It is commonly held that fieldfares roost on the ground; yet we never remember to have disturbed them when roosting in that way, but have often done so in the woods, in which they had favourite parts. They come to the chosen haunt on the brink of darkness, after the habit of carrion crows, and they roost in companies apparently of twenty and thirty on the older growths of underwood. At all times the fieldfares are wide awake, and they never fail to take wing and utter their throaty chuckle on the slightest provocation.

The Eyes of Wild Creatures

There is a theory that the eyes of wild creatures magnify things seen, so that they appear many times larger than to human eyes. This has been held to explain why creatures smaller and weaker than man, like hares and rabbits, flee desperately at his approach—a reasonable habit if all men to them are as giants. One's sympathies would go out to the rabbit if he sees foxes as horses, and weasels as foxes. If birds' eyes have magnifying power, many miracles of flight and of feeding would seem natural. The swift passage of birds through obstacles that appear to our eyes to be almost impenetrable is something of a miraculous nature. Without a moment's survey of difficulties or direction, a bird flashes through a jungle where there is no possible way for it to be found by human eyes. The blackbird flies shrieking in and out of a dense hedge of thorns; but not a feather is ruffled in the course of his intricate flight. Or watch the jay or the sparrow-hawk passing at speed through an almost solid network of twigs and stems. The human eye cannot properly follow this performance by the sparrow-hawk; a swish and a streak of bluish grey, and it is gone. Many a bold jay, finding itself caught between beaters and guns, has saved its life by this wonderful power of flight at speed, going away without giving the slightest chance for a shot; it will dash out of a wall of undergrowth on one side of a ride sheer into another wall. No doubt the jay knows to an inch which is the shortest cut out of man's sight. Hardly less wonderful than birds' flight through crowded obstacles is the way in which rabbits scurry and twist through masses of fern and brambles. But where the theory of eye magnification would seem most probably true is where tits and goldcrests are searching for food on the underside of fir boughs, and finding food which no man's eye could see unaided.

The Season's End

While February 1 brings security to pheasants and partridges, hares—where any survive in spite of the Ground Game Act—are now also nearly safe from persecution, thanks, however, to the courtesy of sportsmen, and not to the law. Like rabbits, hares may be killed all the year round, but, unlike rabbits, they may not be sold or exposed for sale between the first day of March and the last day of July.

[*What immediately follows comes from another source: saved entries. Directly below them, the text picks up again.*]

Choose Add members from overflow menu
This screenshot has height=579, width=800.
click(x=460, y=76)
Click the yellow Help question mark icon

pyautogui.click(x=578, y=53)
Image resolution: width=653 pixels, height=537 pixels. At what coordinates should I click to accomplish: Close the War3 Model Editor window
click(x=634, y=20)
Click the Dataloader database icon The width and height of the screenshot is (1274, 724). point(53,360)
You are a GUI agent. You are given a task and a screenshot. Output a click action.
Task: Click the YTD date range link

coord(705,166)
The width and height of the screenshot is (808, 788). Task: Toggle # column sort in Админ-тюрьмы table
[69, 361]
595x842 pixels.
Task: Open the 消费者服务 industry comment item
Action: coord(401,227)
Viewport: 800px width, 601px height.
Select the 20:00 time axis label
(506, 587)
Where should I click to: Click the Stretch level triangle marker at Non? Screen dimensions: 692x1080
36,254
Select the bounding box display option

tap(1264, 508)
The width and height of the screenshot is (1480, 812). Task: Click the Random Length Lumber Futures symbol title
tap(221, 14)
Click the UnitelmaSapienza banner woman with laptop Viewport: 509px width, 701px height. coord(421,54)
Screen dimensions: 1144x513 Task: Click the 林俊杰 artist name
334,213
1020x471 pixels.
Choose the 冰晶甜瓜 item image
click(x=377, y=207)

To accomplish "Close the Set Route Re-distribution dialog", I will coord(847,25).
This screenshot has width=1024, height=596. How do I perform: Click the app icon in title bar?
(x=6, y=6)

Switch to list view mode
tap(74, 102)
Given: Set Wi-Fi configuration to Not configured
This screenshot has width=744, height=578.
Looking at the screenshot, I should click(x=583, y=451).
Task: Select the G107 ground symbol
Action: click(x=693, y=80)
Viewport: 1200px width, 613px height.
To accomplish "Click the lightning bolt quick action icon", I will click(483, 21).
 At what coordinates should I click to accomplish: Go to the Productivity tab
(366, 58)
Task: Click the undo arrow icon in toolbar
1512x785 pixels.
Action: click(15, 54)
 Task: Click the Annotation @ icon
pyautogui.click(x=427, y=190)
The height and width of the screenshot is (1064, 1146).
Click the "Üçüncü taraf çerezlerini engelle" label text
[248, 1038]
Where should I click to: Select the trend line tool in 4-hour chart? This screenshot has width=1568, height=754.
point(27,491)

The end of the season has a strong effect on the gamekeeper. February 2 marks his annual truce with his birds, save woodcock, snipe and wild-fowl. Thereafter he loses the vindictive look of the shooting season—he becomes a man of peace. For long months he has been scheming death and destruction—he has devoted himself wholly to the science of killing game. Happy, if anxious, his face has been as he has bustled his birds to guns belching forth some three hundred pellets of lead at each discharge. At the end of the day he has rejoiced over the long rows of the dead, in feather and fur, while his hand jingles gold and silver—his reward for success in the contest of wit and reason against cunning and instinct. The second day of February comes—and his whole nature seems to undergo a change. No longer he boasts to his rival neighbour how a week ago come to-morrow the bag was so many hundred pheasants, and would have been doubled if the guns had shot "anyhow at all." But he will make a boast of the numbers of his hen pheasants. The sight of hen pheasants is the greatest joy of his days—over his hens he watches with maternal love. "And how many hens was there?"—this is the answer he will return should you mention casually that you had seen pheasants feeding in a field.

As to cock pheasants, his sensations are different. The sight of a cock pheasant is a taunt. The veteran cocks that have passed unscathed through the shooting season now grow proud in bearing, and the keeper thinks they seem to eye him with scornful looks. They are approaching the reward of their cunning, of their keen eyes, their sharp ears, their speedy legs—the possibility of several wives is before them. No matter where the keeper goes now, he is taunted by the sight and sound of these victorious veterans that have eluded all his efforts to bring them low. In summer it is the lament of the twenty thousand gamekeepers in this country that there are "too many cocks by half."